I'm working on simple Haskell programme that fetches a JSON string from a server, parses it, and does something with the data. The specifics are not really pertinent for the moment, the trouble I'm having is with parsing the JSON that is returned.
我正在研究简单的Haskell程序,该程序从服务器获取JSON字符串,解析它,并对数据执行某些操作。目前的细节并不是真正相关,我遇到的麻烦是解析返回的JSON。
I get the JSON string back from the server as an IO String type and can't seem to figure out how to parse that to a JSON object.
我从服务器返回JSON字符串作为IO String类型,似乎无法弄清楚如何将其解析为JSON对象。
Any help would be much appreciated :)
任何帮助将非常感激 :)
Here is my code thus far.
到目前为止,这是我的代码。
import Data.Aeson
import Network.HTTP
main = do
src <- openURL "http://www.reddit.com/user/chrissalij/about.json"
-- Json parsing code goes here
openURL url = getResponseBody =<< simpleHTTP (getRequest url)
Note: I'm using Data.Aeson in the example as that is what seems to be recommended, however I'd be more than willing to use another library.
注意:我在示例中使用的是Data.Aeson,因为这似乎是推荐的,但是我更愿意使用另一个库。
Also any and all of this code can be changed. If getting the
此外,任何和所有代码都可以更改。如果得到了
1 个解决方案
#1
10
Data.Aeson is designed to be used with Attoparsec, so it only gives you a Parser that you must then use with Attoparsec. Also, Attoparsec prefers to work on ByteString, so you have to alter the way the request is made slightly to get a ByteString result instead of a String.

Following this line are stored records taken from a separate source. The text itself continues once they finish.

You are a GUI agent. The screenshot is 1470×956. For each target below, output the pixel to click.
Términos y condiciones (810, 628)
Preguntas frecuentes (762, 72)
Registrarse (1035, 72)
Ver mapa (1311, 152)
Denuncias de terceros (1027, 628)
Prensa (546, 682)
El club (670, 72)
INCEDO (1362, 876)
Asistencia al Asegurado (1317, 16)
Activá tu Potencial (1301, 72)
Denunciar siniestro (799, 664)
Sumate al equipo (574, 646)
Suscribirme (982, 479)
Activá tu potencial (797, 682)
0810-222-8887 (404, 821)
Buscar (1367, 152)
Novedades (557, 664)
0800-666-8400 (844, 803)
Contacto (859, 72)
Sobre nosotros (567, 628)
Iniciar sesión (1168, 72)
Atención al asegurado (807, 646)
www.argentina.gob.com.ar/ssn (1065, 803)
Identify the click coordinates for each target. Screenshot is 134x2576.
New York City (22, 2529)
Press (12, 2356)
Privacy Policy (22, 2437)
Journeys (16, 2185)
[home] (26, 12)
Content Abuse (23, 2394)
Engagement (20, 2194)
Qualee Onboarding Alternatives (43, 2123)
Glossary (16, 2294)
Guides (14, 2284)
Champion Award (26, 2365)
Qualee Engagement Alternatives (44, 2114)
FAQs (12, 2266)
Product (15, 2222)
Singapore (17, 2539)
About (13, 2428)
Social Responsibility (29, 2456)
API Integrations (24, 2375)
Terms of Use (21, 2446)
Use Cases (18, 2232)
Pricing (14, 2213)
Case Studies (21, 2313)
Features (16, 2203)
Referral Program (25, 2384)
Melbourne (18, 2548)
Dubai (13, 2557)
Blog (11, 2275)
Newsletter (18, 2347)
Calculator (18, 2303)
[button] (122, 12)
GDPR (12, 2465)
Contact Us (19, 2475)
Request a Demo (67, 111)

Data.Aeson旨在与Attoparsec一起使用,因此它只为您提供一个Parser,然后您必须使用Attoparsec。此外,Attoparsec更喜欢使用ByteString,因此您必须稍微改变请求的方式以获取ByteString结果而不是String。
This seems to work:
这似乎有效:
import Data.Aeson
import Data.Attoparsec
import Data.ByteString
import Data.Maybe
import Network.HTTP
import Network.URI
main = do
src <- openURL "http://www.reddit.com/user/chrissalij/about.json"
print $ parse json src
openURL :: String -> IO ByteString
openURL url = getResponseBody =<< simpleHTTP (mkRequest GET (fromJust $ parseURI url))

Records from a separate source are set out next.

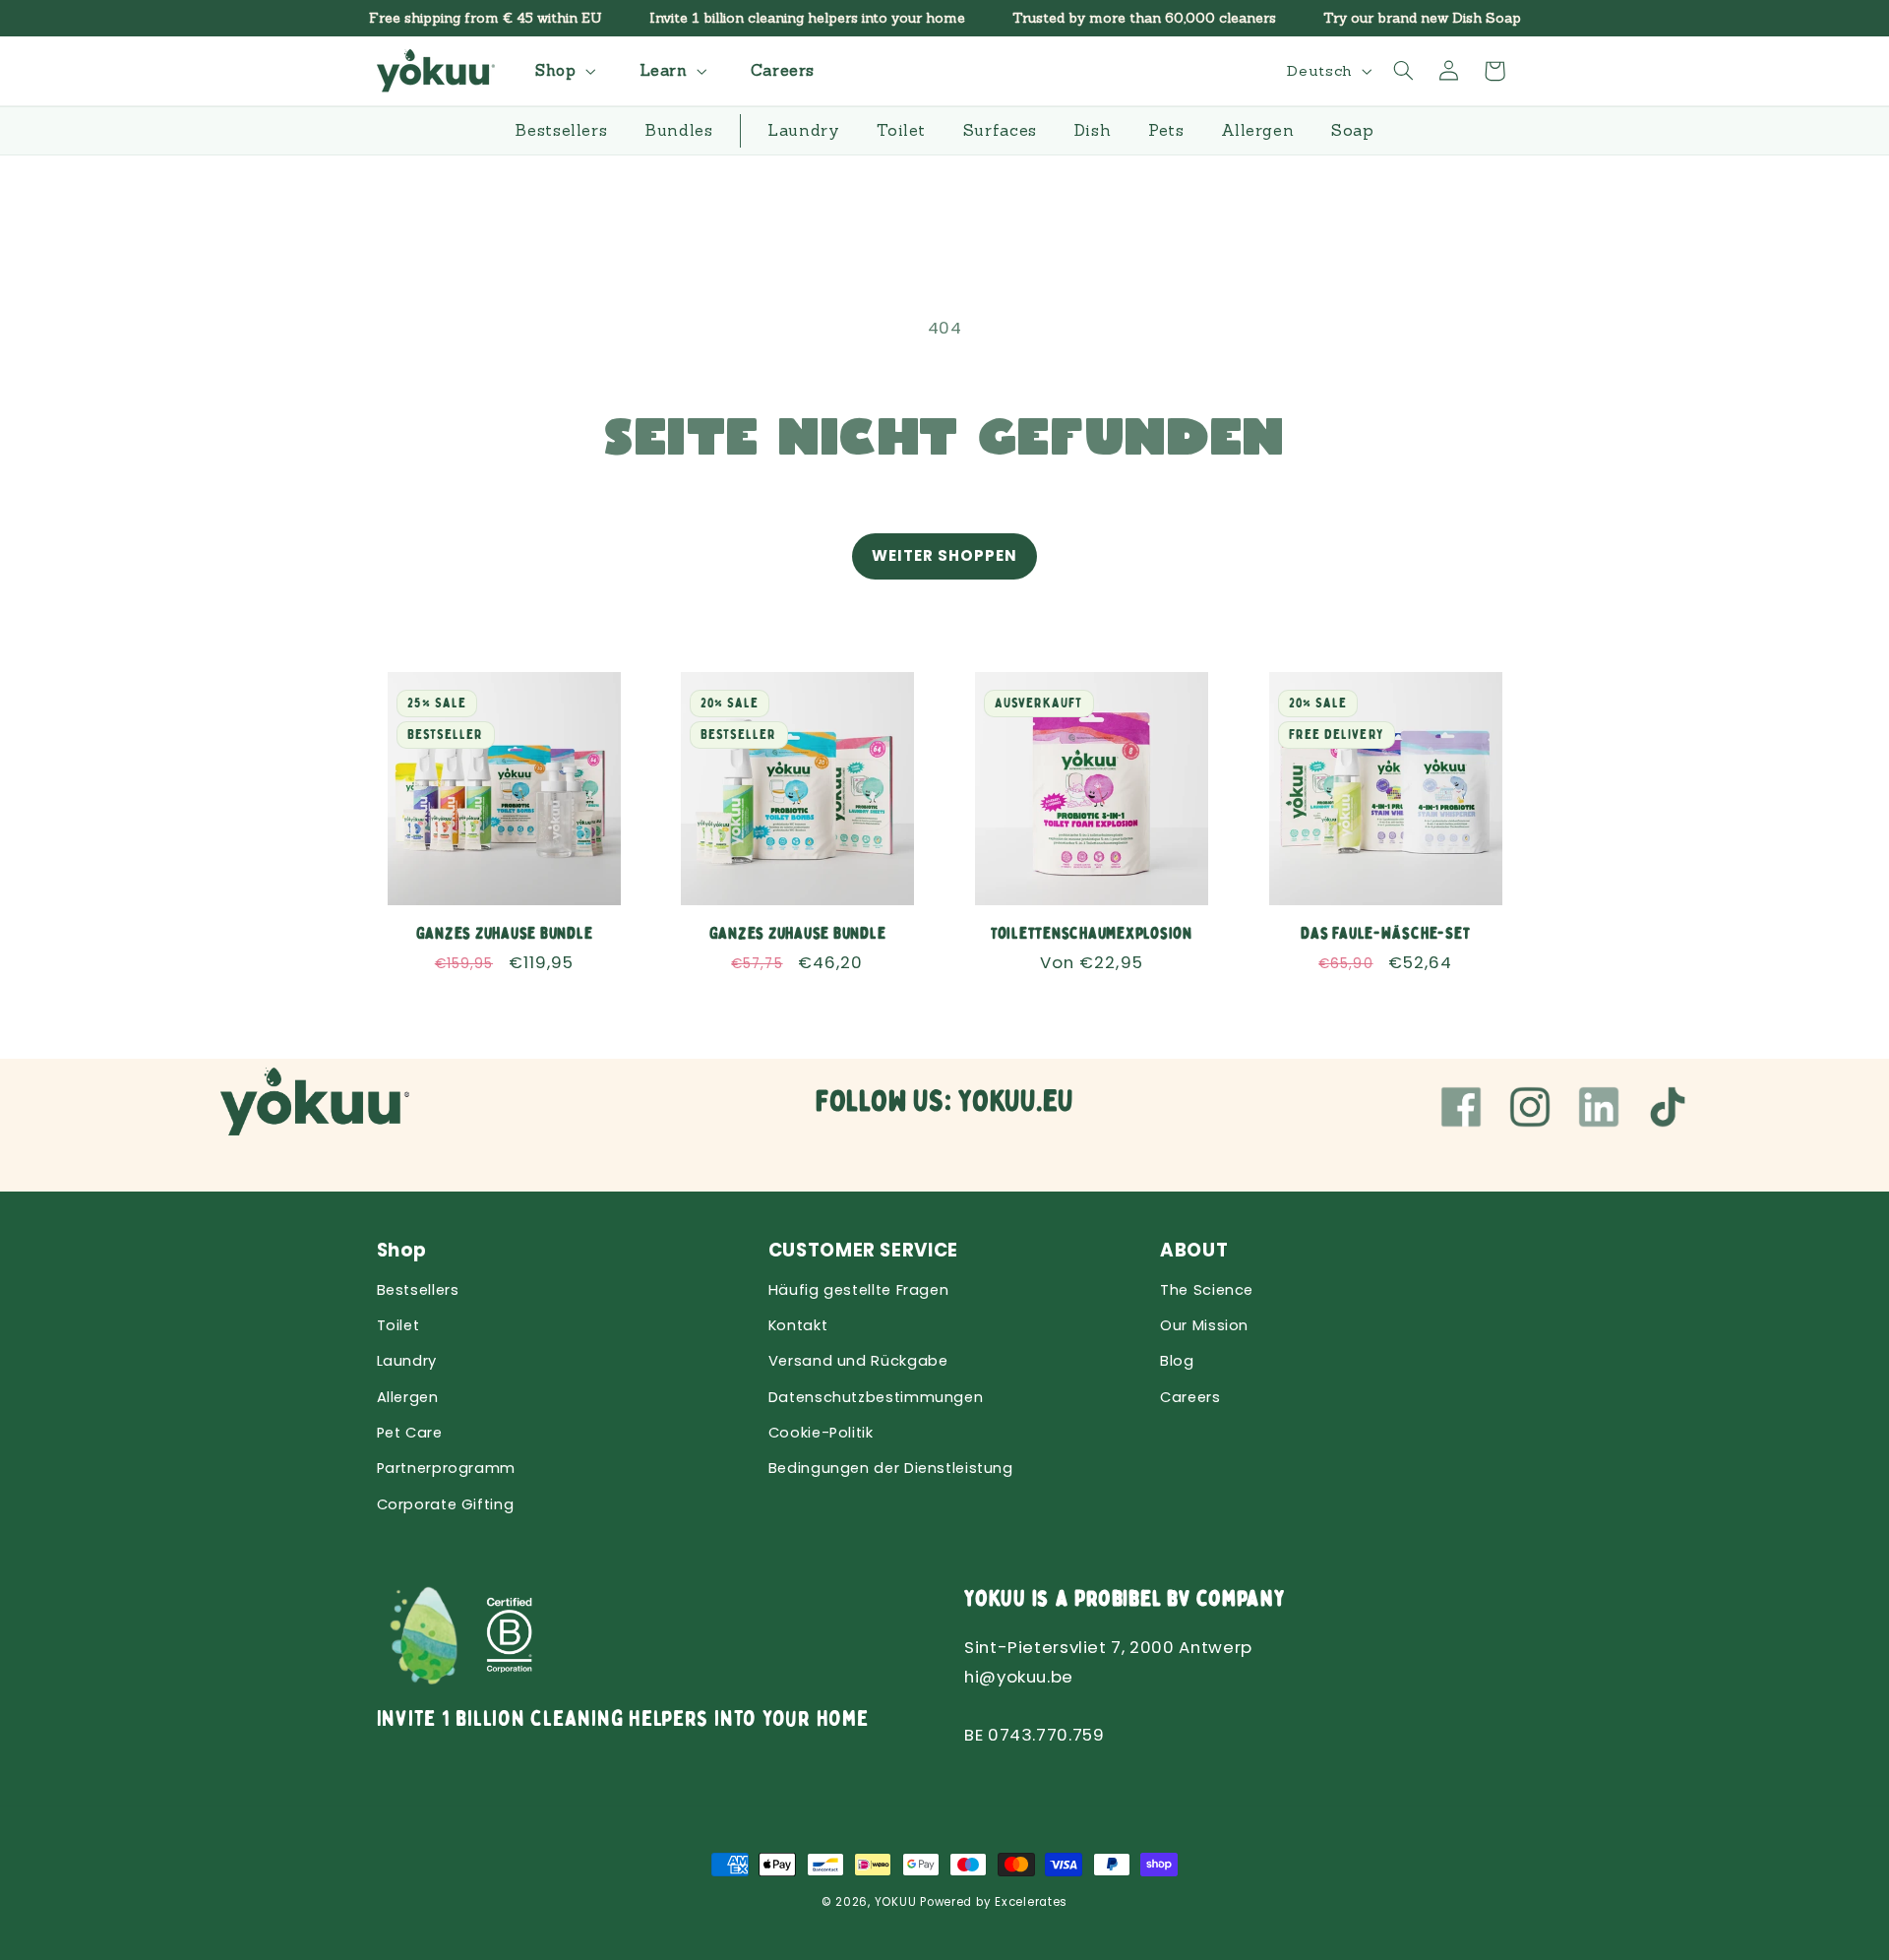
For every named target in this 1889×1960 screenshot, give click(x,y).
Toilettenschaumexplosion (1091, 933)
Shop (402, 1250)
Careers (1190, 1397)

Here I've just parsed the JSON as a plain Value, but you'll probably want to create your own data type and write a FromJSON instance for it to handle the conversion neatly.
在这里,我刚刚将JSON解析为普通值,但您可能希望创建自己的数据类型并为其编写FromJSON实例以便整齐地处理转换。
#1
10
Data.Aeson is designed to be used with Attoparsec, so it only gives you a Parser that you must then use with Attoparsec. Also, Attoparsec prefers to work on ByteString, so you have to alter the way the request is made slightly to get a ByteString result instead of a String.

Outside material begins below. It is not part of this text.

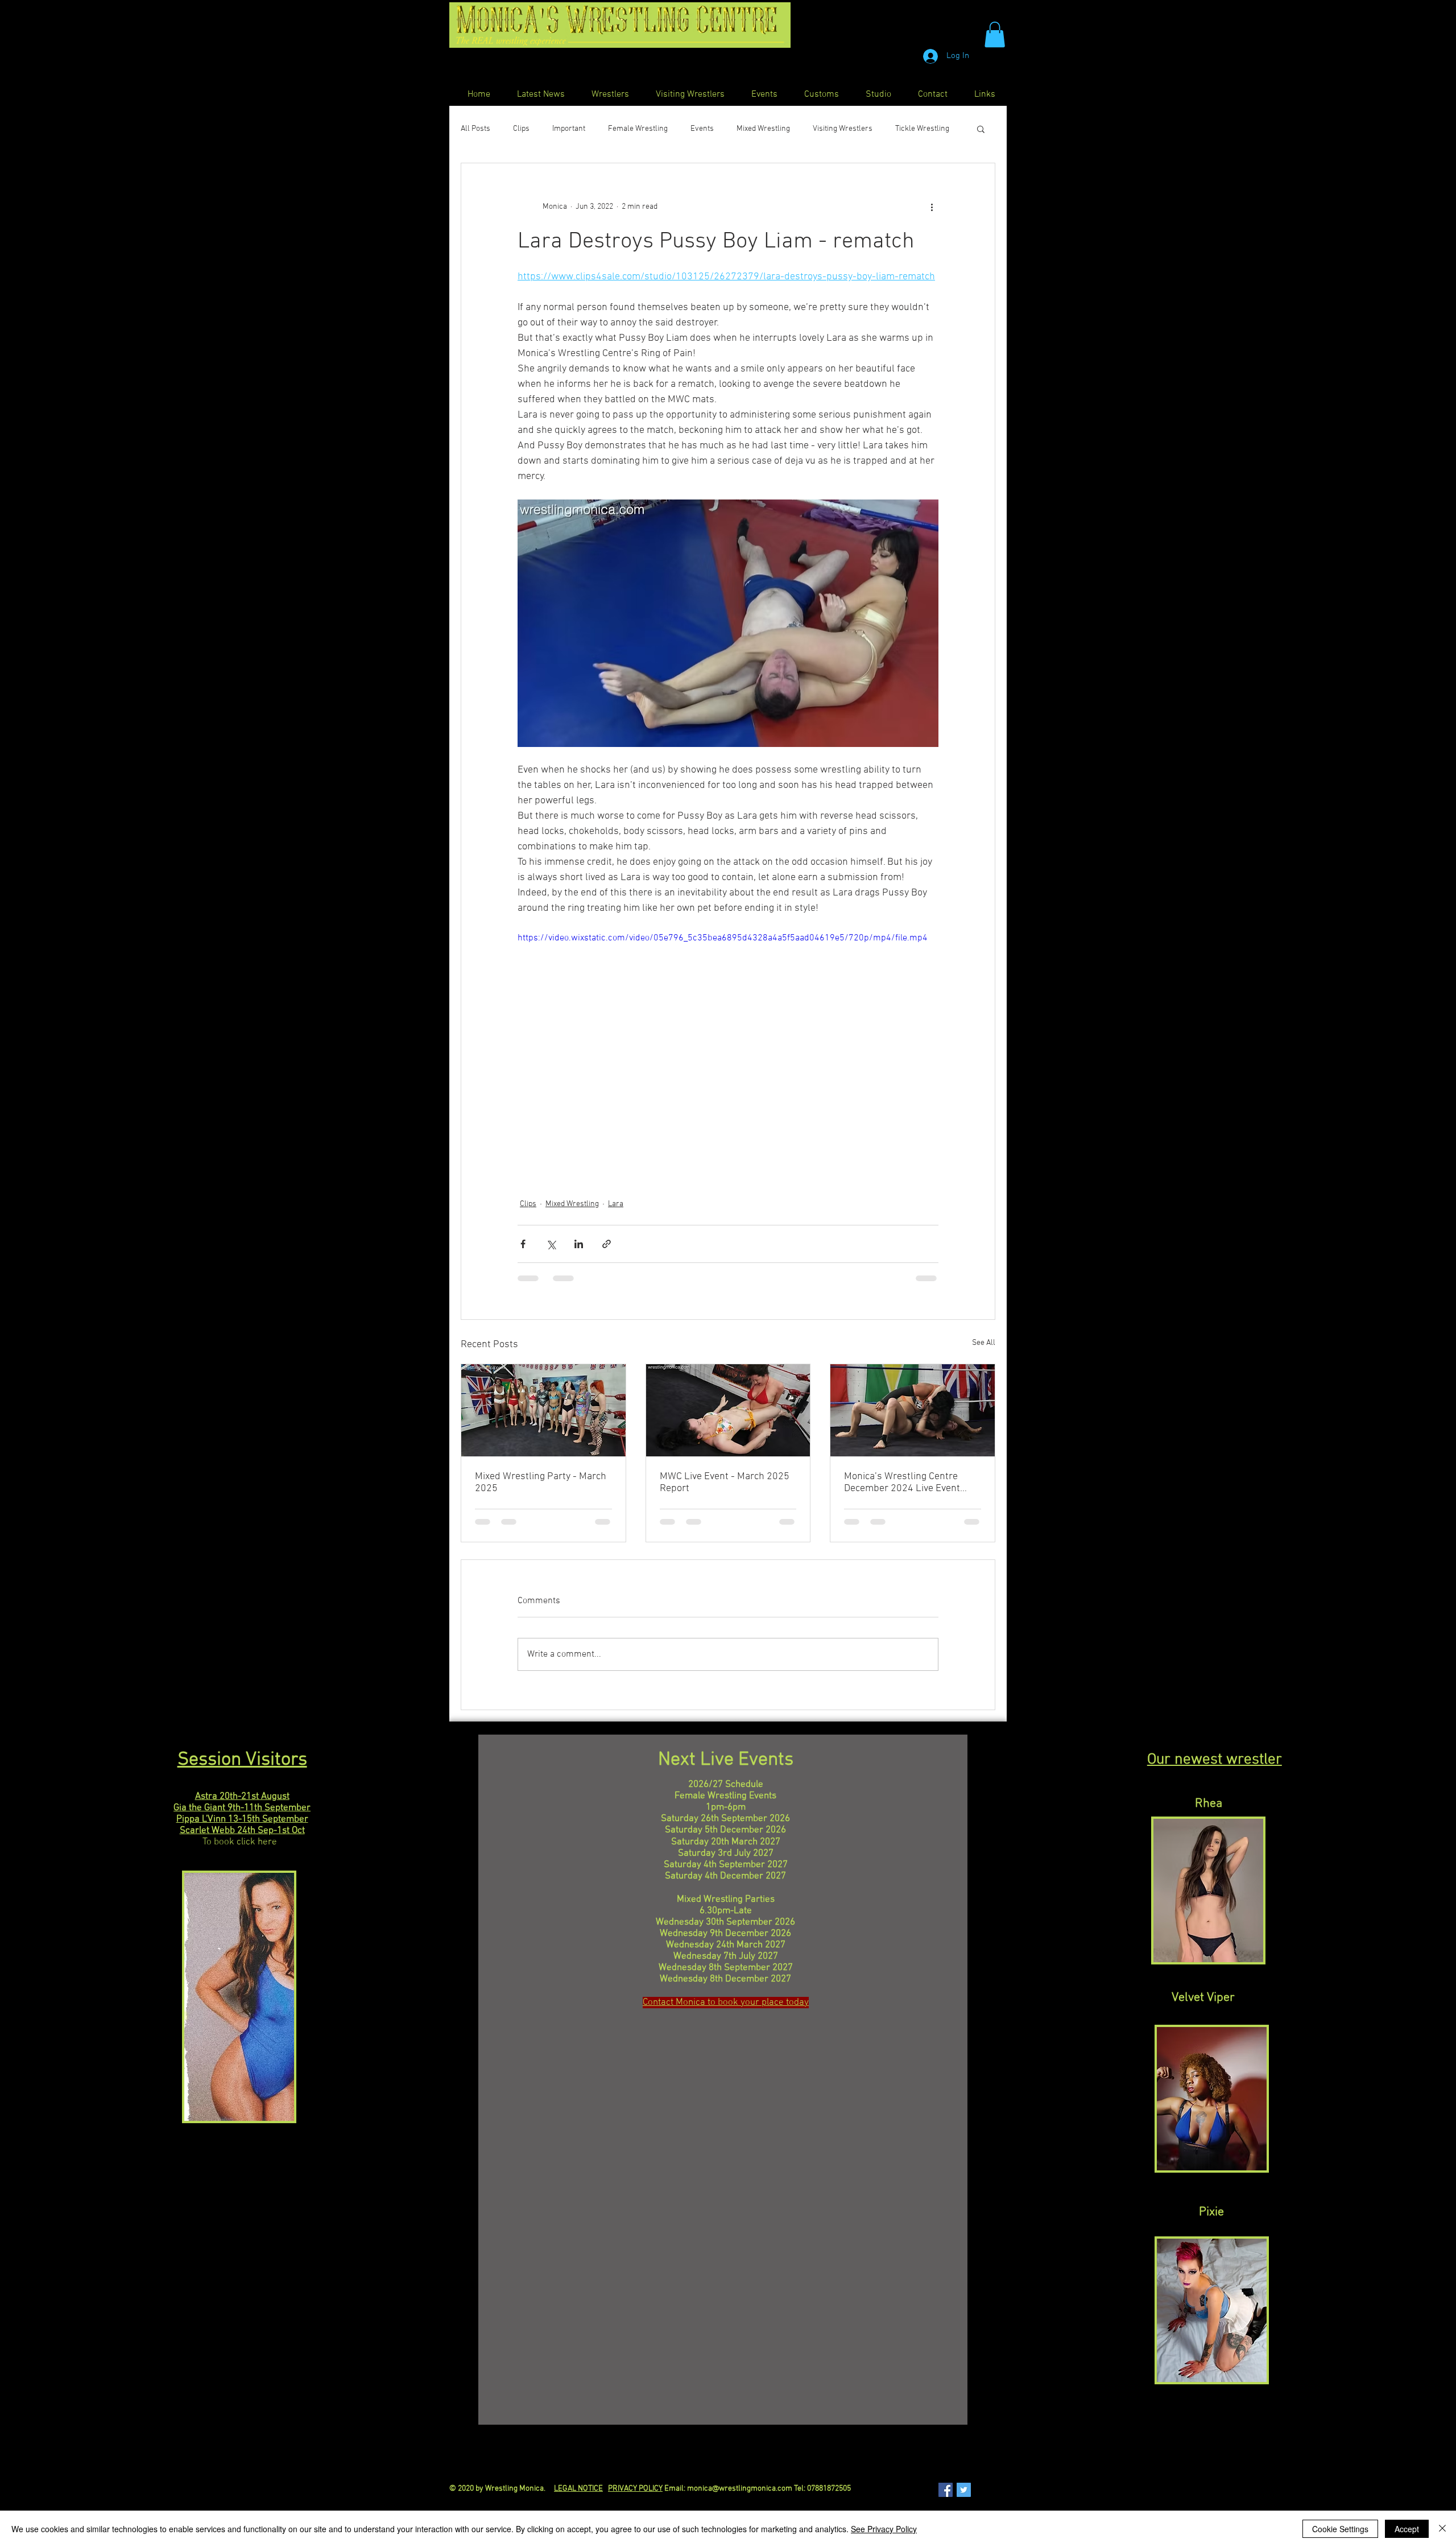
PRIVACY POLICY (635, 2489)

Data.Aeson旨在与Attoparsec一起使用,因此它只为您提供一个Parser,然后您必须使用Attoparsec。此外,Attoparsec更喜欢使用ByteString,因此您必须稍微改变请求的方式以获取ByteString结果而不是String。
This seems to work:
这似乎有效:
import Data.Aeson
import Data.Attoparsec
import Data.ByteString
import Data.Maybe
import Network.HTTP
import Network.URI
main = do
src <- openURL "http://www.reddit.com/user/chrissalij/about.json"
print $ parse json src
openURL :: String -> IO ByteString
openURL url = getResponseBody =<< simpleHTTP (mkRequest GET (fromJust $ parseURI url))
Here I've just parsed the JSON as a plain Value, but you'll probably want to create your own data type and write a FromJSON instance for it to handle the conversion neatly.
在这里,我刚刚将JSON解析为普通值,但您可能希望创建自己的数据类型并为其编写FromJSON实例以便整齐地处理转换。